The autumn season is progressing rapidly. While we had warm, sunny weather at the end of September, days keep getting shorter.

A sure sign of changing seasons is the colorful autumn foliage, both in cities and the mountains and river bottoms.

Quaking aspens, an icon of autumn in the Rocky Mountains, reached their peak last week, though there are still isolated clumps of aspens still holding on to their leaves, and some that are probably just changing colors. Aspens spread by cloning themselves and there’s no better indication of that than to look at a hillside this time of year and to see how clumps of aspen trees change colors. At any given time we might see aspens that are a bright yellow or orange, while other clumps of trees have shed their leaves and others are still green. Those clumps of aspens are made up of a number of trees but they’re still basically one big organism. They’re pretty amazing trees.

If you’re thinking of a fall color tour I’d do it this weekend as the colors are probably past their peak in the mountains, while the cottonwood groves in the river areas are just approaching their peak.

Either way, hopefully we’ll avoid that deep freeze cold front that robbed us of our fall colors last year when trees all over Montana froze their leaves before really changing color.

This weekend is a big weekend for Montana hunters.

The pheasant season opens on Saturday, October 9. Some people get excited about elk and deer. It’s pheasants that pop up in my dreams this time of the fall. There’s something about the sight of a pheasant exploding from a patch of brush that never fails to stir my senses, and I hope it never does.

While the pheasant isn’t native to North America, this import from China has certainly found a good home here in America’s heartland. They’re a bird at home in cornfields, wheat and barley stubble, wetlands, river bottoms and anywhere else they can find food and shelter.

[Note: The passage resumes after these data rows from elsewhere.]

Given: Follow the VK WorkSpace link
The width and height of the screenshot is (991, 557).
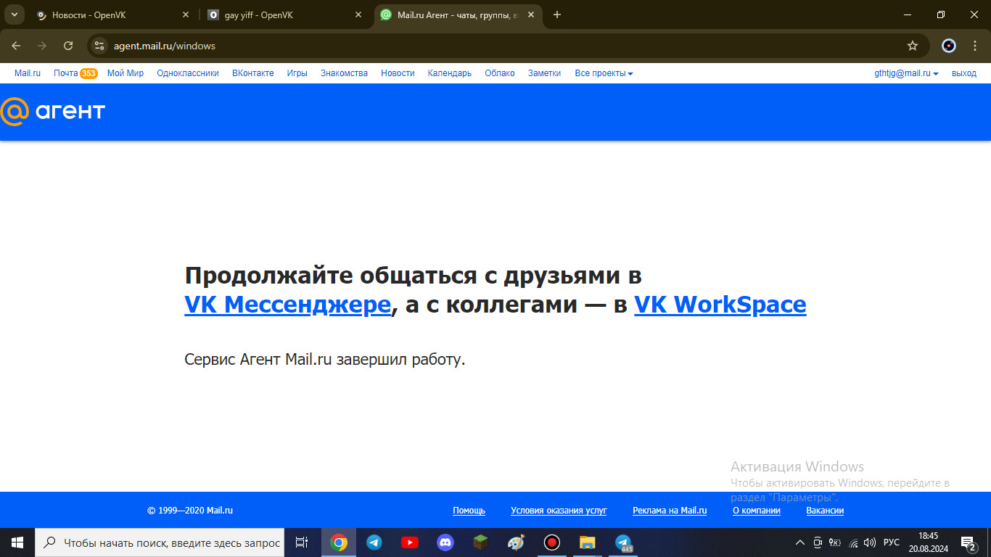Looking at the screenshot, I should 720,305.
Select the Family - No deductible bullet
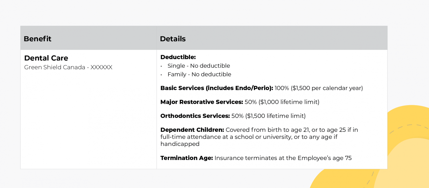The image size is (429, 188). coord(199,75)
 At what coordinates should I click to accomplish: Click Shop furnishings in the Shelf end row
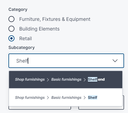30,79
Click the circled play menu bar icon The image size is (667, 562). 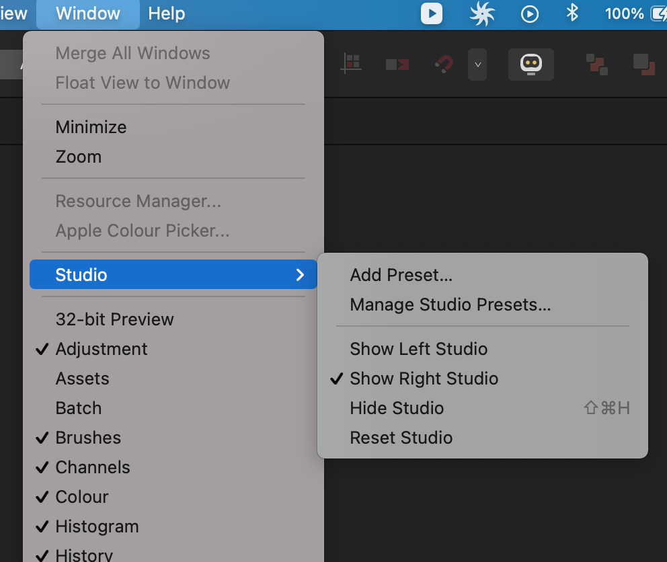point(530,14)
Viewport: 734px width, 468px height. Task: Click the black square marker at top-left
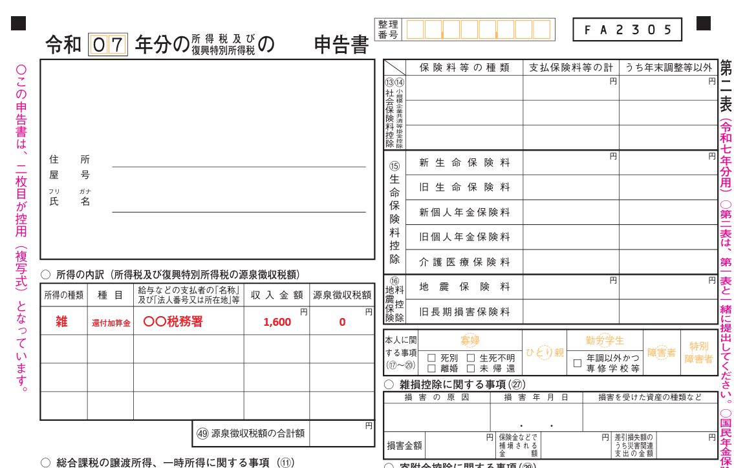[x=18, y=24]
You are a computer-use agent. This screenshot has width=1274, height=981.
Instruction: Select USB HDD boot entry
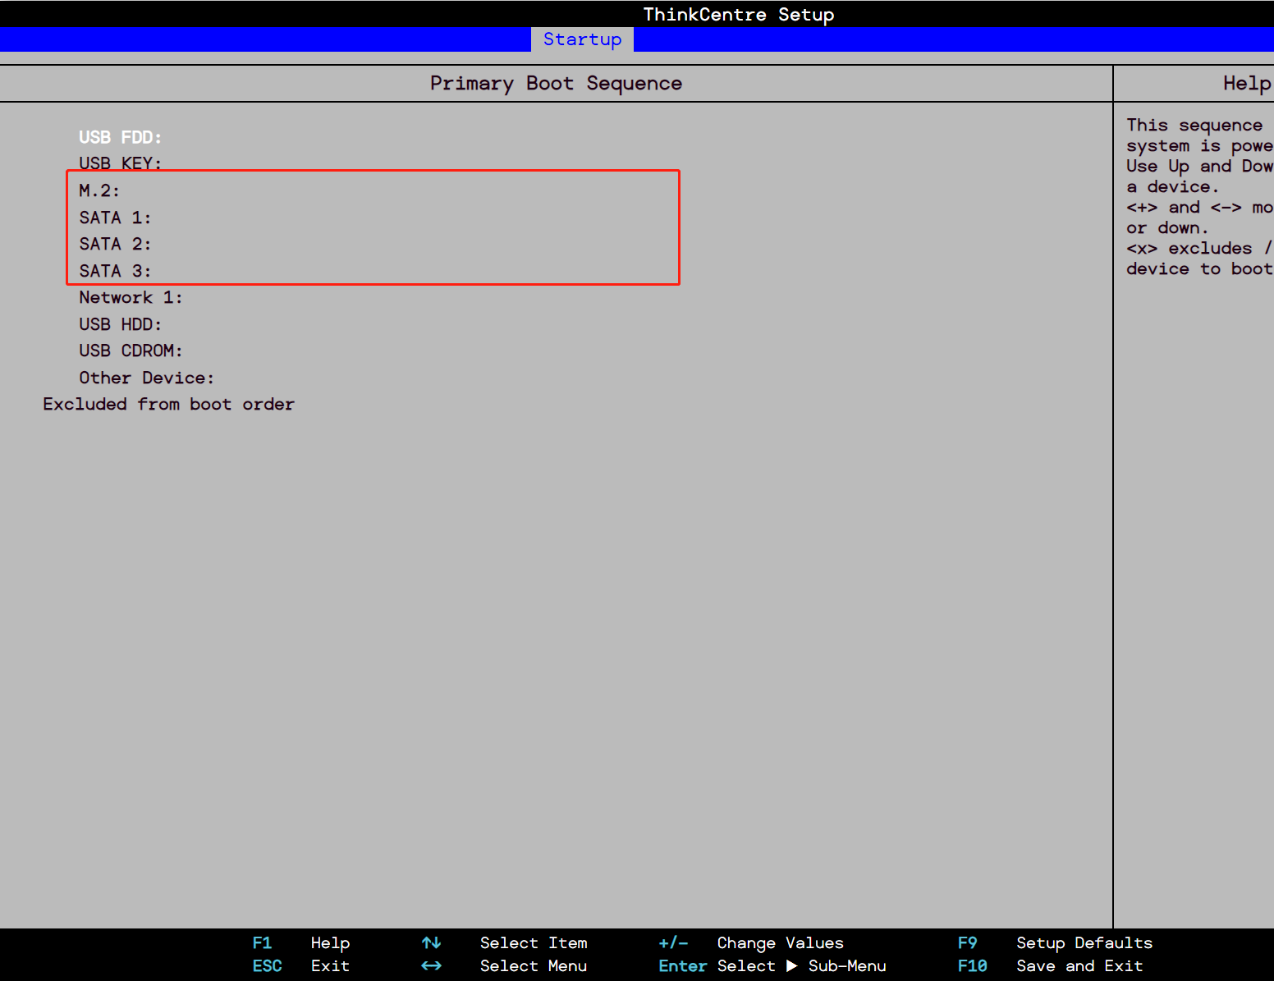point(120,324)
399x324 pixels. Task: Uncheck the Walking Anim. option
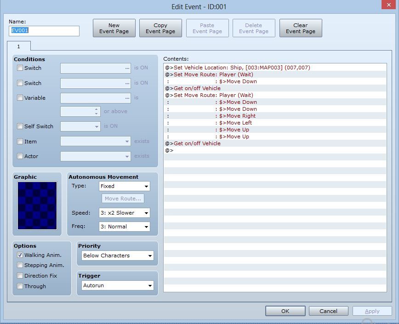click(x=20, y=255)
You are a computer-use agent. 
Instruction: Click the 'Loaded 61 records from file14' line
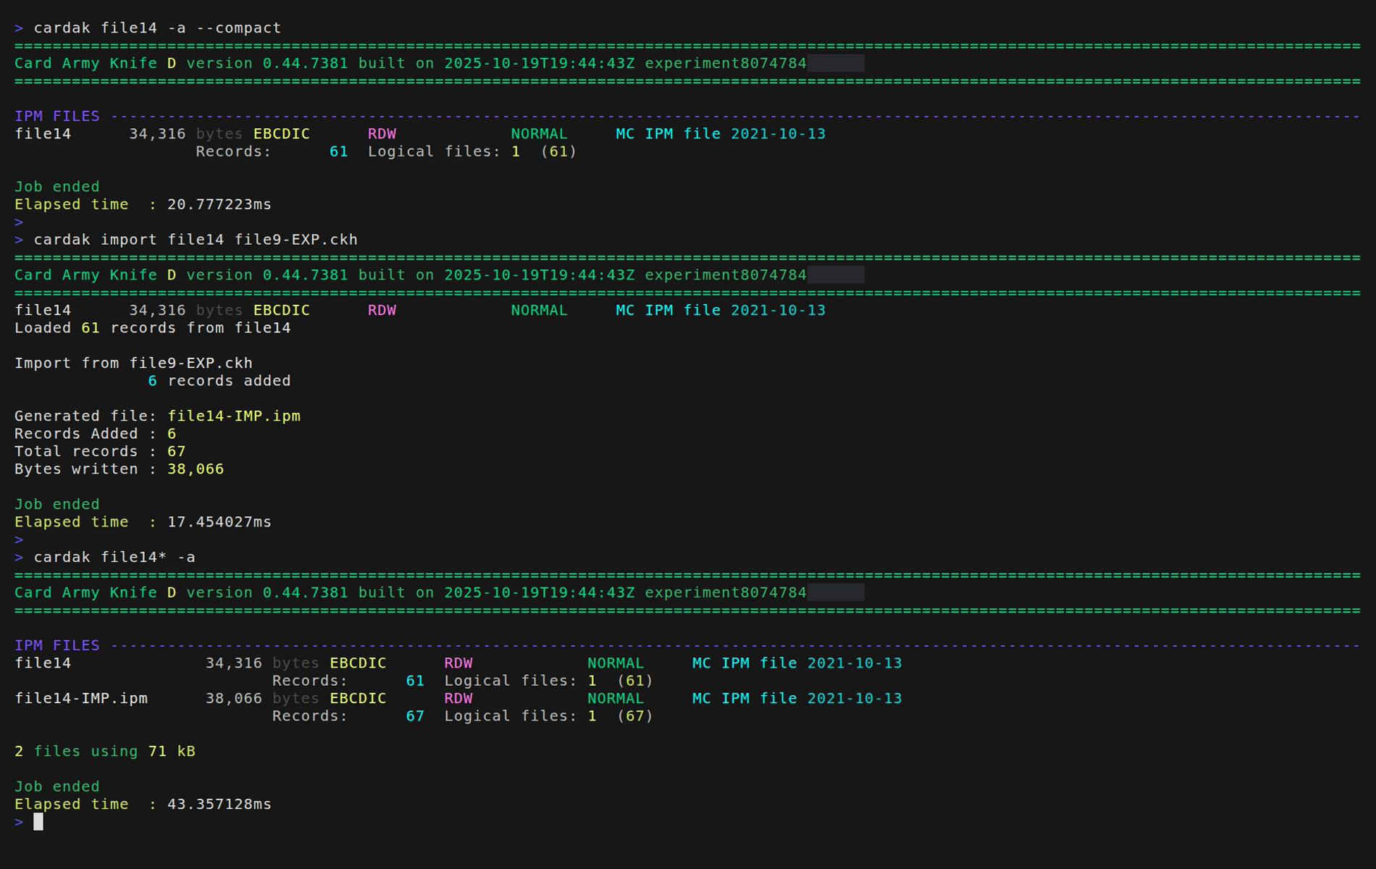[153, 328]
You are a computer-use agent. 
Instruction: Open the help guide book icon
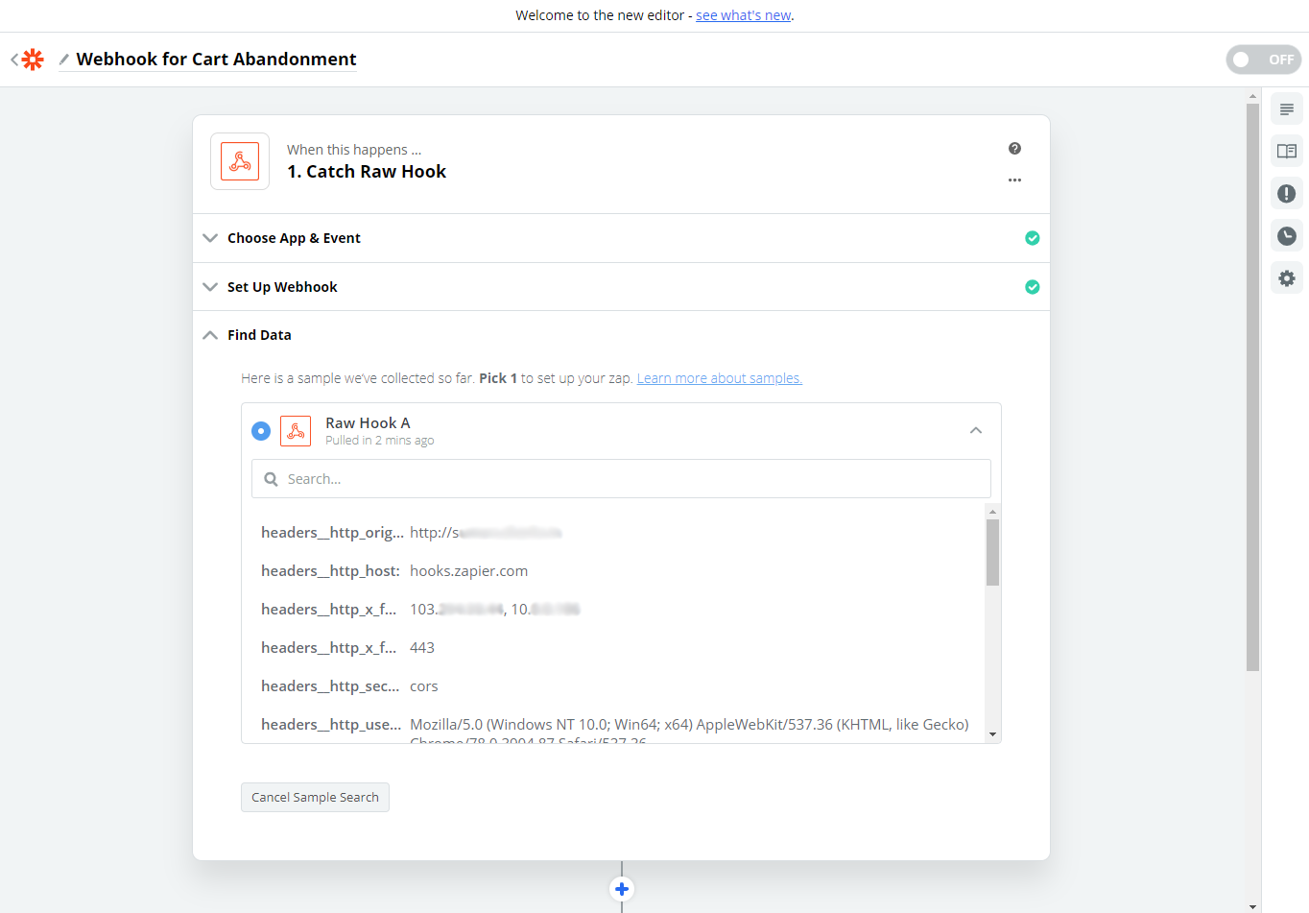[1287, 152]
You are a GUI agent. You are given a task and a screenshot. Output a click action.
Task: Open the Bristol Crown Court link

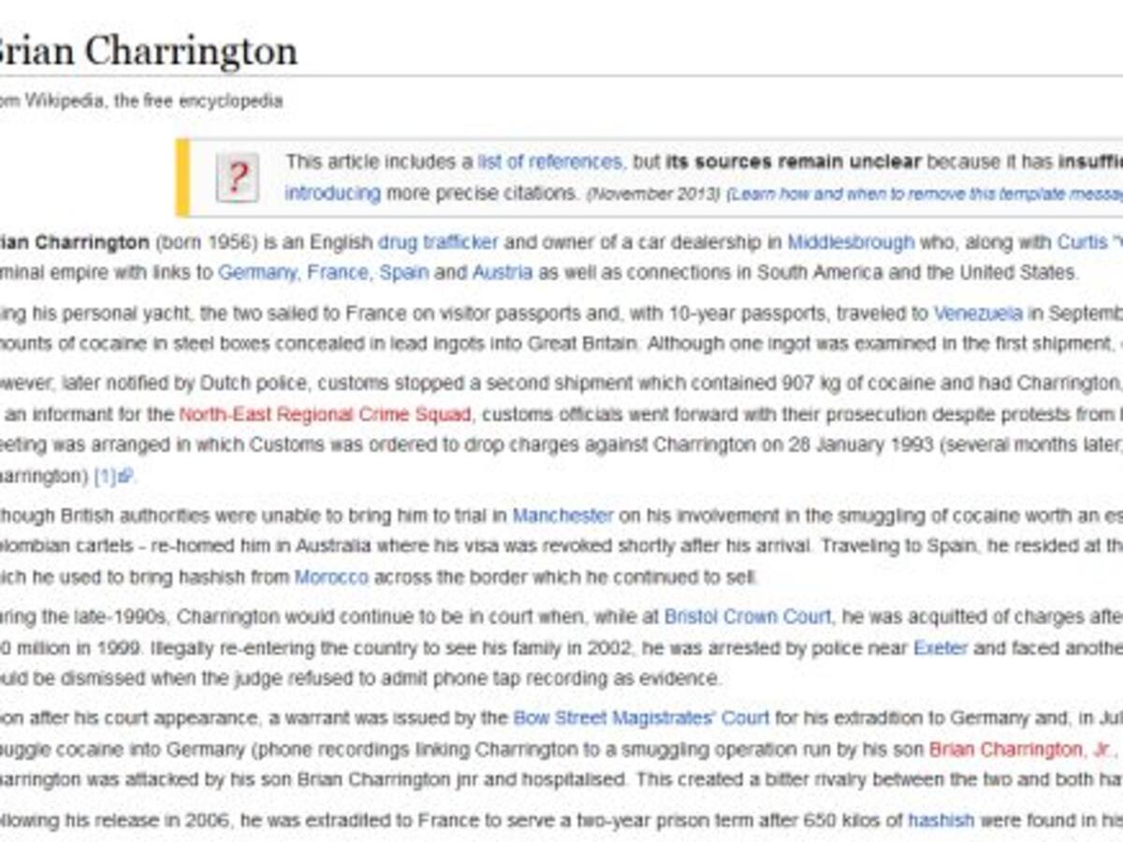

Pheasant hunting is always a challenge. Pheasants may have no more brains than a barnyard chicken, but these birds develop an acute sense for what’s going on in their neighborhood. Pheasants are seldom caught by surprise. It’s figuring out what they are going to do that makes them so fascinating. Some birds are expert at hiding, hoping hunters and other predators will walk by without finding them. Then other birds will simply bug out, either on foot or on wing, as soon as they sense unwelcome company.

A good bird dog with a trained sense of smell is an invaluable partner when it comes to productive pheasant hunting. A good dog will find where birds are hiding and, almost more importantly, will find where a pheasant fell after a successful shot. A rooster pheasant is a gaudy, bright colored bird but it’s amazing how it can disappear into a little clump of grass or weeds.

The pheasant season runs through New Year’s Day, so there will be many opportunities in the next couple months to chase these wonderful birds.

The Montana pronghorn antelope season also opens on October 9 and runs through November 14.

According to Montana Fish, Wildlife & Parks, Montana is second only to Wyoming in pronghorn populations, so if you needed another reason to be happy about living in Montana, there you are.

While pronghorn populations are thriving in most of southwestern Montana, hunters heading for southeast Montana, usually a mecca for pronghorns, may have a little more challenge this year. Pronghorn populations are down after tough winters the last couple years. In the Miles City area, FWP estimates populations are down 37 percent from a couple years ago.

Whether you’re looking for pheasants or pronghorn this weekend, keep in mind that it is always necessary to have permission to hunt private land in Montana. On the other hand, there are some 9 million acres of land open to hunters through the Block Management Program. Do your homework and you may find some hunting treasures in the Treasure State.